LSU Alumna, Former Reveille Opinion Editor Wants to Raise Awareness about Racial Injustice with Her Award-winning LSU Cold Case Project Story  

Rachel Mipro plans to report on environmental issues in the future.

When LSU alumna and former Reveille Opinion Editor Rachel Mipro earned third place in the Explanatory Reporting competition of the 2021-2022 Hearst Journalism Awards Program for her LSU Cold Case Project story, she was most appreciative that more people learned the truth about a racial injustice incident that happened in Monroe, Louisiana in 1960. 

“I’m grateful to have been selected and especially grateful to be able to promote more awareness of the case,” Mipro said.  

The story is part of a series about Robert Fuller for the LSU Cold Case Project. Students in the Manship School’s field experience course work on the project. The students provide stories, photos and investigative research about unsolved civil rights murders to newspapers, TV stations and digital news sites in Louisiana and Mississippi. 

Fuller was a sanitation business owner-turned-statewide Ku Klux Klan leader who shot five of his Black male employees. Consequently, four of the men died. 

Fuller claimed he shot the employees out of self-defense because they were swarming him with knives. An all-white jury charged the surviving employee with attempted murder. Students in the field experience course used dozens of interviews and FBI files to write stories that challenge Fuller’s self-defense claims.  

Mipro’s story, “Horrific 1960 Louisiana Killing of 4 Black Men Leaves Unanswered Questions,” is the first piece published in the series. In the story, the LSU alumna examines Fuller’s violent past, his former neighbors’ commentary on how Fuller isolated his family from the community and the tensions he had with the five employees to help unveil what really happened on the day of the incident.  

“I feel honored to have been able to help tell this story,” Mipro said. “Everything about the piece was really enriching, especially listening to the stories of those in the neighborhood at the time.” 

The reporting process was challenging for Mipro. It was hard for her to keep the story concise because there was so much information about the case.

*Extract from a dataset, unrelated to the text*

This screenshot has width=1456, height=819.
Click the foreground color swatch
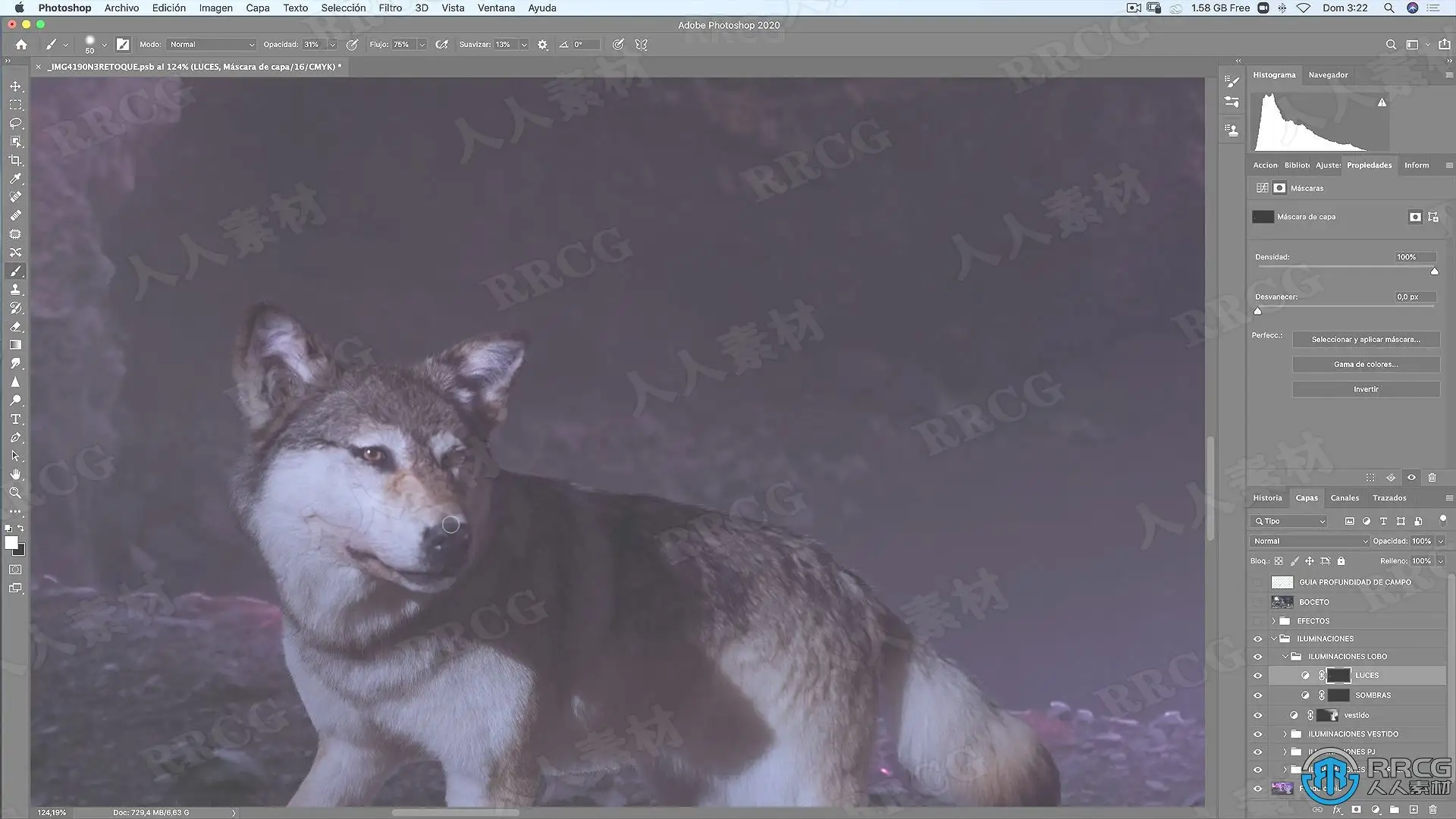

For instance, she and the Cold Case team found that a Black family moved into Fuller’s house without knowing the history of the shootings, which was not published in print for the series. 

“It’s heartbreaking when you think about everyone who was affected by this horrific event, and how many people are still affected by it today,” Mipro said. 

Mipro and her team hope to provide a sense of closure to people in the Monroe community who were affected by the incident.  

“On a larger scale, there has been a worrying rise in hate crimes in the past few years,” Mipro said. “One interviewee told me that the Klan isn’t dead —it’s still alive and well. Examining injustices done in the past helps us look at patterns happening now.”